Québec Urbain

L’Urbanisme de la ville de Québec en version carnet…


Montréal échoue là où Toronto a réussi

Par Envoyer un courriel à l’auteur le 25 février 2019 4 commentaires

Luc-Normand Tellier
Professeur émérite, Département d’études urbaines et touristiques, ESG-UQAM
Le Devoir

Pourquoi Toronto et l’Ontario réussissent-ils là où Montréal et le Québec échouent lamentablement ? Voilà une question susceptible de tenailler tout urbanologue québécois.

La fusion municipale radicale a réussi à Toronto ; elle a échoué à Montréal.

Entre 2006 et 2016, l’étalement urbain mesuré par le ratio (densité de population de la deuxième couronne)/(densité du centre) a régressé de 3 % à Toronto, tandis qu’il a augmenté de 11 % à Montréal et de 19 % à Québec.

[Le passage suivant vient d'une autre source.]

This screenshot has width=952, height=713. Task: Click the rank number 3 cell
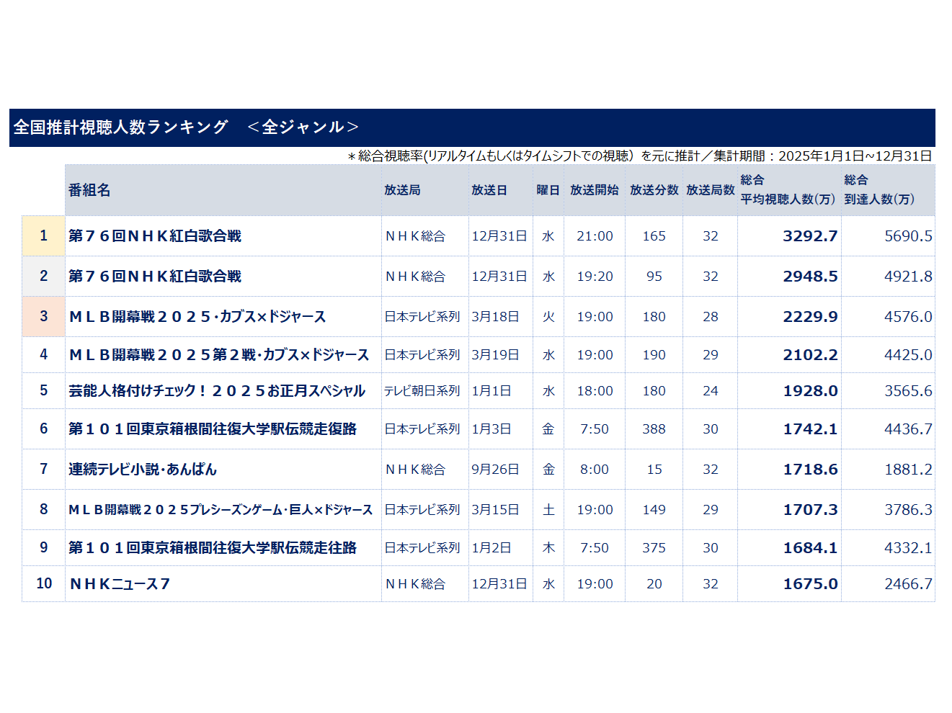[x=43, y=315]
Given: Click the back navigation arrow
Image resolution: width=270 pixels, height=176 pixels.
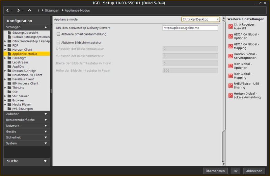Looking at the screenshot, I should [x=7, y=10].
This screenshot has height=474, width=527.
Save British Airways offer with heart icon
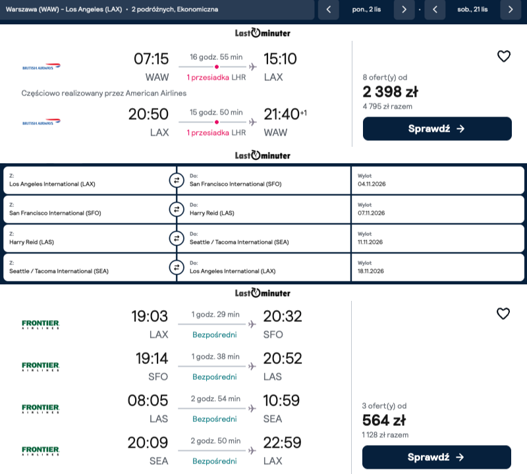(503, 57)
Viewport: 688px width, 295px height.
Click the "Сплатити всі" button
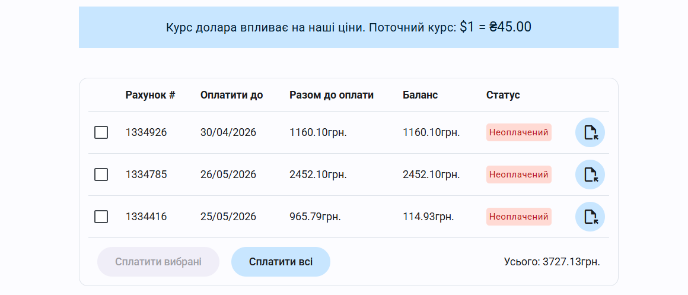(x=281, y=262)
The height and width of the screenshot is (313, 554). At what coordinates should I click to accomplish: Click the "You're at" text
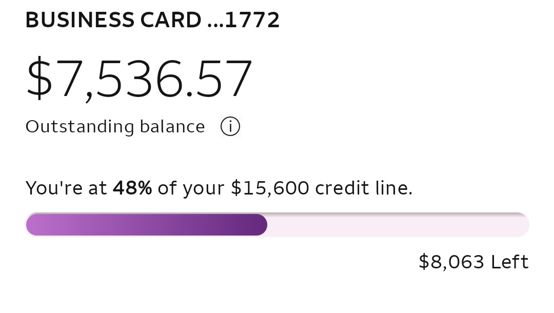pos(66,188)
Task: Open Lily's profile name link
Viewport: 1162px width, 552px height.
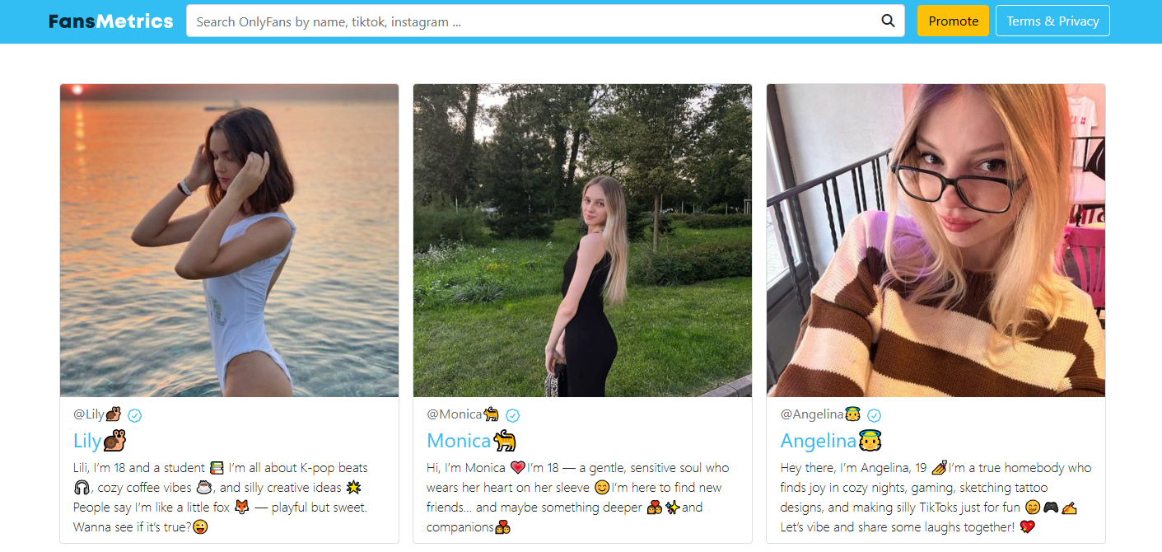Action: (87, 441)
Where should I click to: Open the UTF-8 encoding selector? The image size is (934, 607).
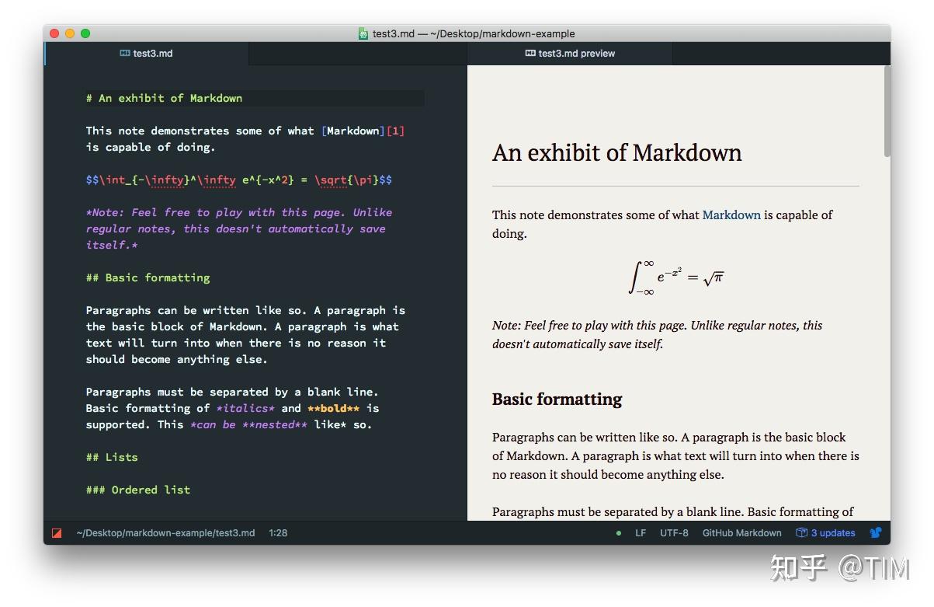pos(674,533)
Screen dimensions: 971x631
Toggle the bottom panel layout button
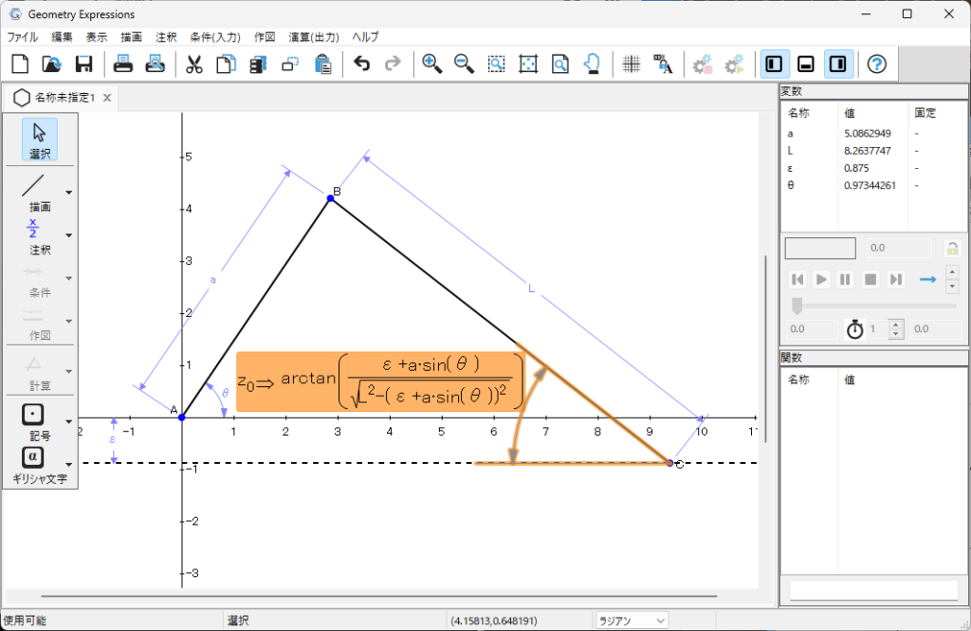(x=806, y=65)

Au cours des dernières années, la population du centre-ville de Toronto a été multipliée par 20 ; elle est passée de 10 000 à 200 000 habitants.

En 2018, 23 663 plus d’habitants ont quitté l’île de Montréal qu’il n’y en a eu qui ont quitté la périphérie pour s’établir sur l’île.

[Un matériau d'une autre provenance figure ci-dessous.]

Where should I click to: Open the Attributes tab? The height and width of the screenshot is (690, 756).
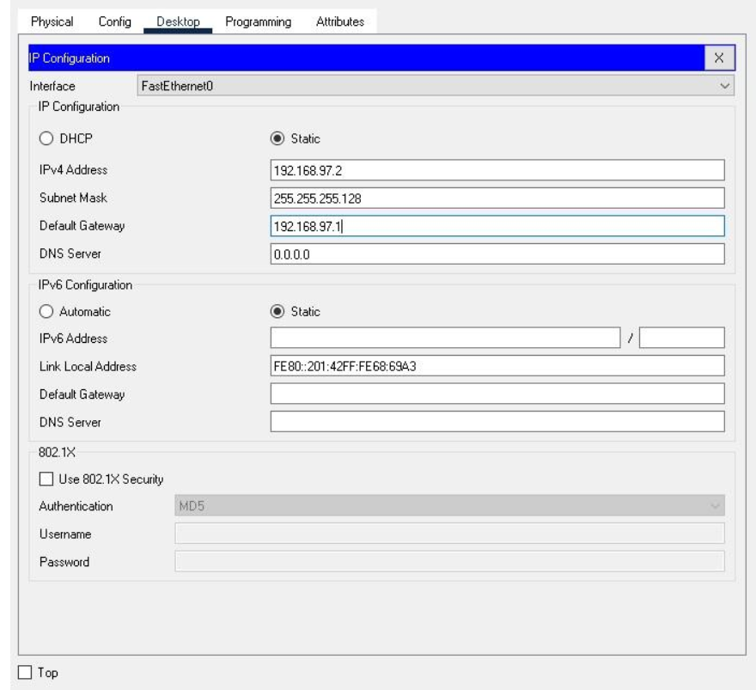point(339,21)
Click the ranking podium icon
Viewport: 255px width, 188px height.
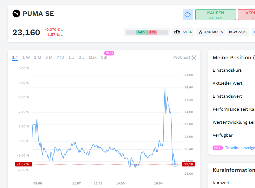[177, 32]
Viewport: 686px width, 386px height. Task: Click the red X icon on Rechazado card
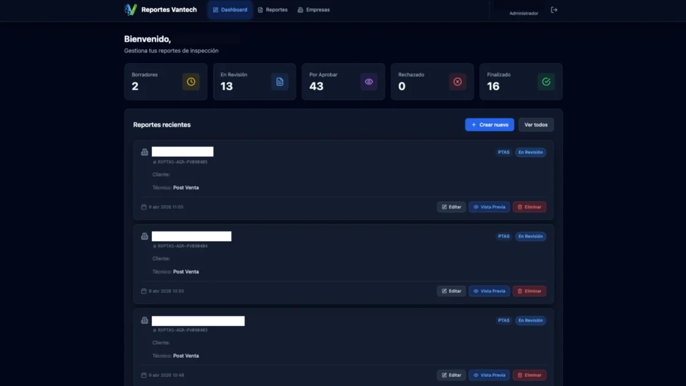click(x=458, y=82)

Toronto et le gouvernement ontarien vont de l’avant avec la construction de la Relief Line destinée à décongestionner le coeur du réseau de métro de Toronto, alors que Québec refuse d’emblée le projet de la ligne rose visant à décongestionner le coeur du réseau de métro de Montréal.

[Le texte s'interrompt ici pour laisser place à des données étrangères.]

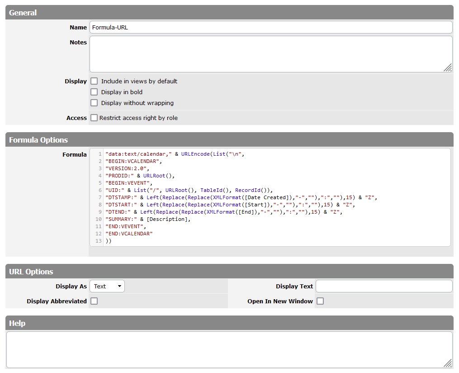
Task: Enable Include in views by default
Action: [94, 81]
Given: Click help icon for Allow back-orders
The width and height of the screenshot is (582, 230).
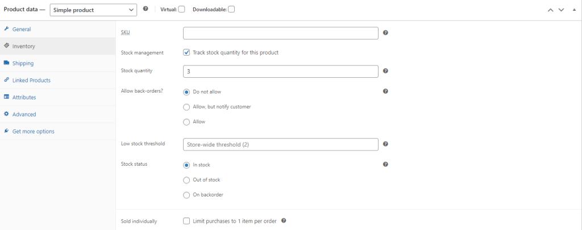Looking at the screenshot, I should [385, 91].
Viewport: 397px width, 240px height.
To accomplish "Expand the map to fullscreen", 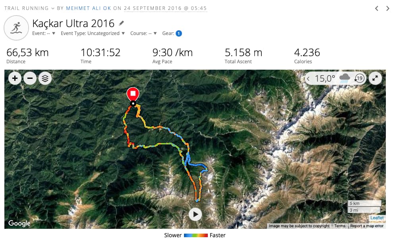I will click(375, 78).
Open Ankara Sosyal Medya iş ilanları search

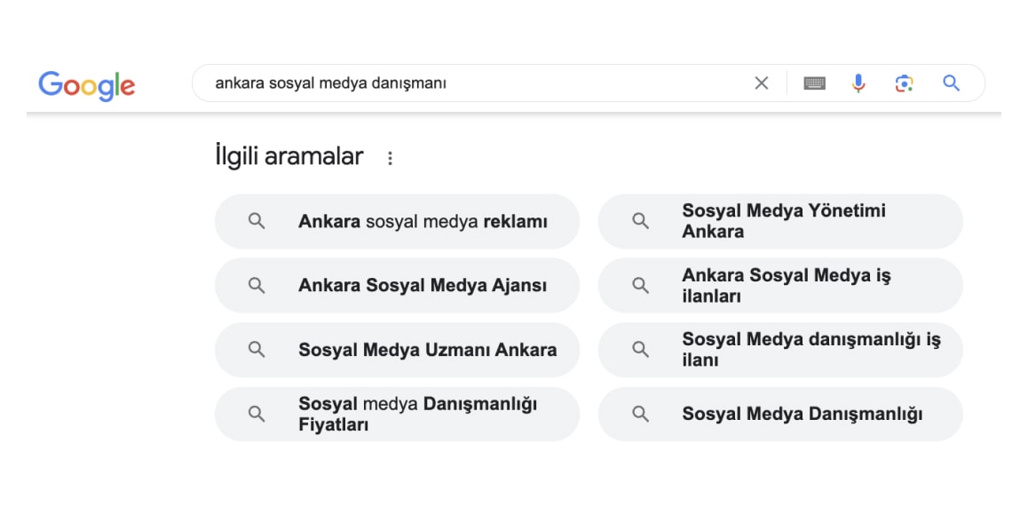coord(780,285)
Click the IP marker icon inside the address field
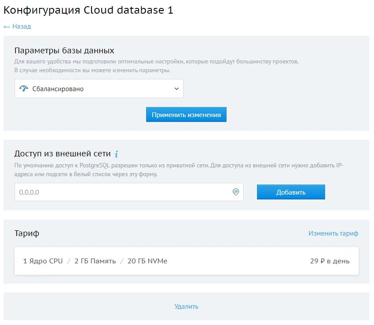Viewport: 374px width, 325px height. tap(236, 192)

Au cours des dix prochaines années, l’Ontario compte investir dans le transport en commun cinq fois plus par habitant que le Québec (5650 $ comparés à 1081 $).

Nous sacrifions nos terres cultivables. Nous enlaidissons nos campagnes. Nous congestionnons nos réseaux de circulation en exigeant de les prolonger toujours plus, tout en nous plaignant à longueur d’année du fait que nous n’arrivons pas à les entretenir convenablement

Pendant la même période, le transport en commun accaparera 76 % du budget d’investissements en transport collectif en Ontario et seulement 31 % au Québec, alors que le transport routier représentera seulement 24 % du même budget en Ontario et 69 % au Québec.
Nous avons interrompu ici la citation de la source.